• [Document excerpt]:
※
I can hardly believe it…but I’m almost done with Herceptin treatments.  17 months of chemotherapy:  while the last few months have been a piece of cake compared to the early treatments I wouldn’t wish chemo on my worst enemy.  Chemo, quite frankly, sucks.  It changes one’s body in unimaginable ways.  And I didn’t even have the worst side effects – for example, I never had taste changes or mouth sores.  I still lost 15 pounds, but it wasn’t because I couldn’t eat.  I could eat, I just couldn’t keep anything down.

A few weeks ago I had an odd pain on the side of my right breast. Fortunately I had an appointment with Dr. P the next day and I told her about it. She did an exam, and ruled out lymphedema. She poked around my shoulder and thought I might be getting bursitis. She suggested that I see my PCP. The next day during my infusion the chemo nurses asked if I had any pain (they ask every time) and I told them about the discussion I’d had with Dr. P. They suggested that I try acupuncture. I said sure, and remarkably, it’s covered by insurance! Last Friday I had my first session. It’s a bit odd, I don’t mind saying. To look over and see needles sticking out of my shoulder, arm and hand…I don’t know if it was all in my mind, but it felt like my shoulder was cooling down. I have 5 more sessions scheduled; the pain in my breast has pretty much disappeared but I still have some pain in my shoulder, so I’m hoping the additional sessions will help.
※
• [Work request 1]:
In the Herceptin post, what condition did Dr. P rule out after examining the writer?
• [Work request 2]:
Reproduce the passage of the Herceptin post from "I can hardly" to "keep anything down.".

• [Data to examine]:
※
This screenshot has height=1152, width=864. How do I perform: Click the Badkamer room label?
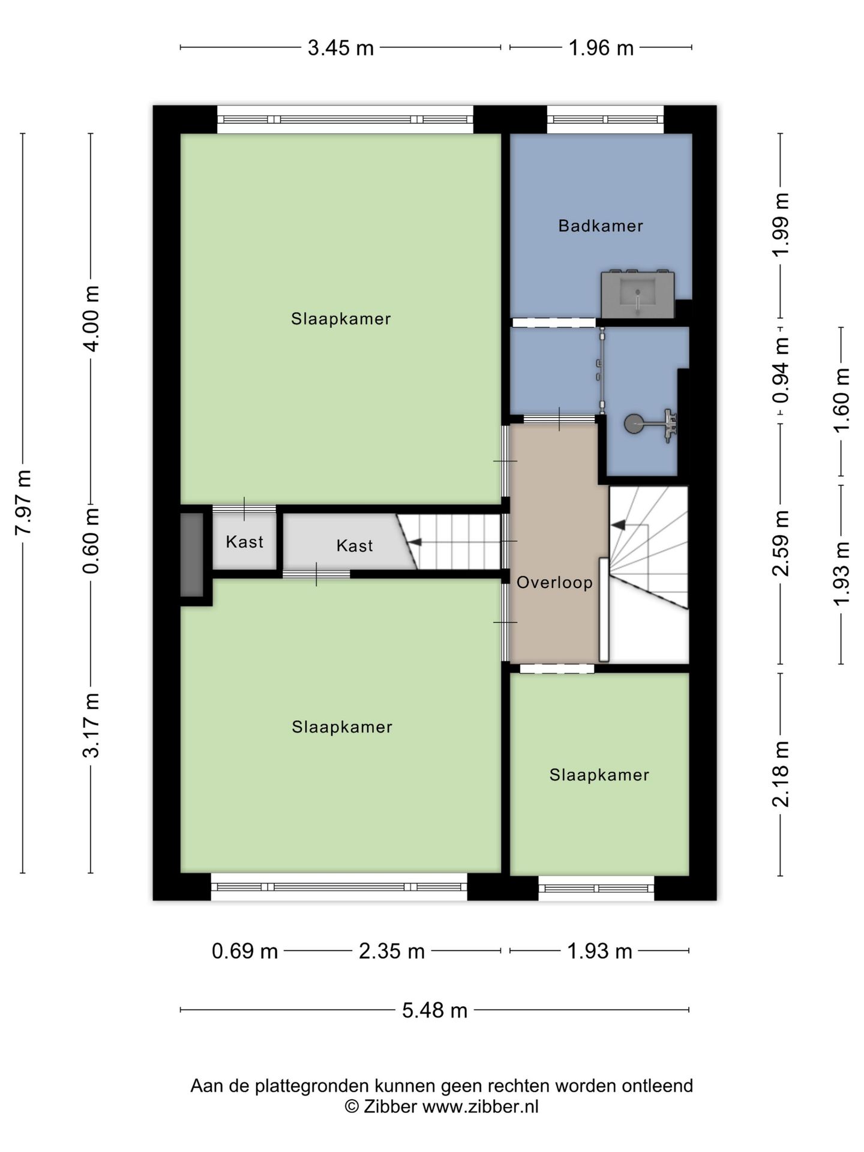tap(601, 226)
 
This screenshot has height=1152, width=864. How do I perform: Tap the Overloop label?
tap(554, 582)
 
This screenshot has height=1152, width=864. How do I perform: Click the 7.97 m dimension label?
tap(23, 502)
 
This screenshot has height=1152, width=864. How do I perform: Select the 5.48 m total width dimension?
tap(434, 1010)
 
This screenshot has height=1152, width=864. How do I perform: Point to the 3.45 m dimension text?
tap(341, 48)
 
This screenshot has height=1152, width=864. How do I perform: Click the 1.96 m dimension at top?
tap(601, 48)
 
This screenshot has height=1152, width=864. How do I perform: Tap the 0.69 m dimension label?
tap(245, 952)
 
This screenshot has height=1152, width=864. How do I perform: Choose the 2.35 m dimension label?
tap(392, 952)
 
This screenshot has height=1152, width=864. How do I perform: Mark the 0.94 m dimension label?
tap(781, 370)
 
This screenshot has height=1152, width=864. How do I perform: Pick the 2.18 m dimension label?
tap(781, 774)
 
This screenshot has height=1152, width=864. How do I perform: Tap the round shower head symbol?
tap(632, 424)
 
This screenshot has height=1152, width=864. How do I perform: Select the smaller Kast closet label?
tap(245, 542)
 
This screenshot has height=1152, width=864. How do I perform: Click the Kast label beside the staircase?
tap(355, 545)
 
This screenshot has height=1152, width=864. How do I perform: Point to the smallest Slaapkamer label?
tap(599, 775)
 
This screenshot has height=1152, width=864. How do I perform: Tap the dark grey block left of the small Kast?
tap(192, 554)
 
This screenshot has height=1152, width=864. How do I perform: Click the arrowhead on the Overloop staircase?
tap(618, 525)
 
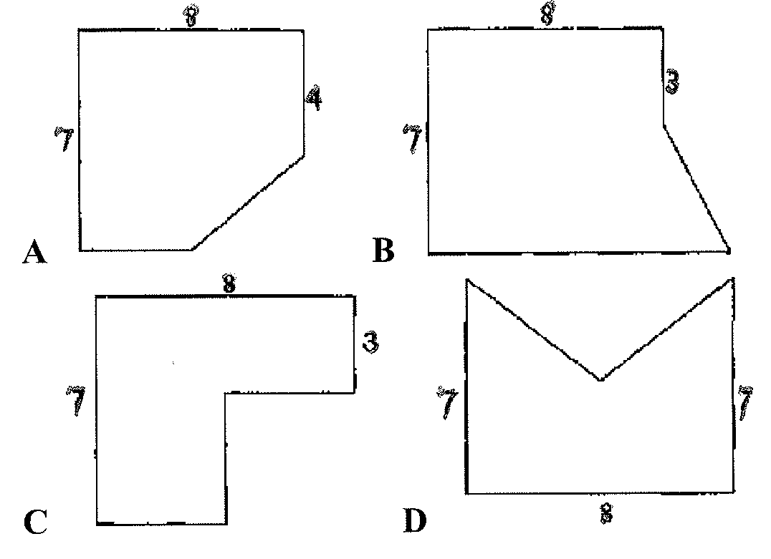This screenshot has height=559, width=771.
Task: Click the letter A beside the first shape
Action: point(34,253)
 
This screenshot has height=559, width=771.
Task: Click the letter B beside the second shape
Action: point(384,251)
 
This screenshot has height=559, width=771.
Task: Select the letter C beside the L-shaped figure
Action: point(35,522)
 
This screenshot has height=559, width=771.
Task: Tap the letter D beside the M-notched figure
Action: point(415,520)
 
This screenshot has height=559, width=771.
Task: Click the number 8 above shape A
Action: point(190,16)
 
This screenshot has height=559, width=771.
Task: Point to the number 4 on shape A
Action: point(312,97)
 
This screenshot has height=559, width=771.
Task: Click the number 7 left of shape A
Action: point(64,137)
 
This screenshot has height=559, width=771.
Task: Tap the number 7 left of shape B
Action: point(413,138)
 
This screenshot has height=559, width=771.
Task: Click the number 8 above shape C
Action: point(228,284)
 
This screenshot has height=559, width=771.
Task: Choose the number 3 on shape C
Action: point(370,342)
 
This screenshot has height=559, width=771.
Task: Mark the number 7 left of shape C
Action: point(76,401)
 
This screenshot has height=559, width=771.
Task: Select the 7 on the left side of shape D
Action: point(448,403)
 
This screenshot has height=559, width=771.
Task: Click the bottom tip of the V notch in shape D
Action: point(600,379)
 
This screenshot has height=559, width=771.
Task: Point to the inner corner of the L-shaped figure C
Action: point(226,393)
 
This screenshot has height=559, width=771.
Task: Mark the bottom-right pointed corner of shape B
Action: point(728,251)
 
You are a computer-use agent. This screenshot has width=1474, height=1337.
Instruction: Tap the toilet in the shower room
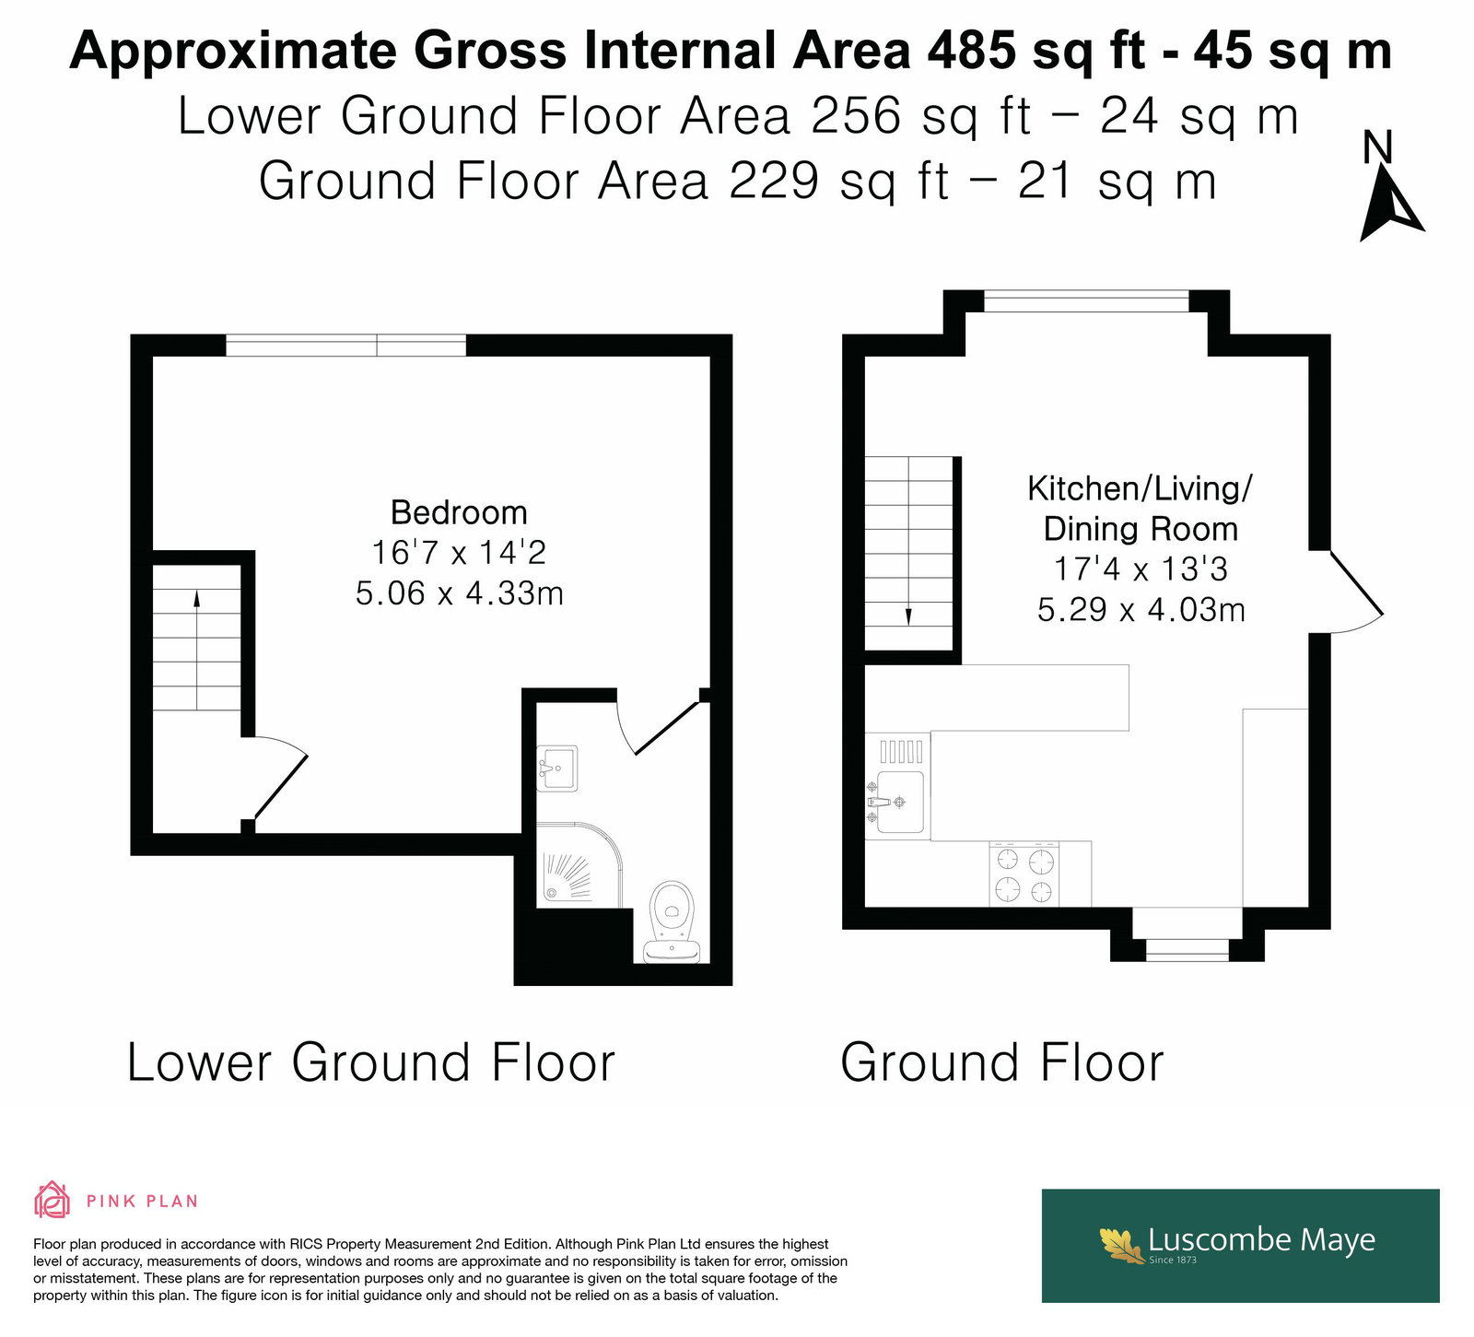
※
• [Solution 1]:
Lymphedema.

• [Solution 2]:
I can hardly believe it…but I’m almost done with Herceptin treatments.  17 months of chemotherapy:  while the last few months have been a piece of cake compared to the early treatments I wouldn’t wish chemo on my worst enemy.  Chemo, quite frankly, sucks.  It changes one’s body in unimaginable ways.  And I didn’t even have the worst side effects – for example, I never had taste changes or mouth sores.  I still lost 15 pounds, but it wasn’t because I couldn’t eat.  I could eat, I just couldn’t keep anything down.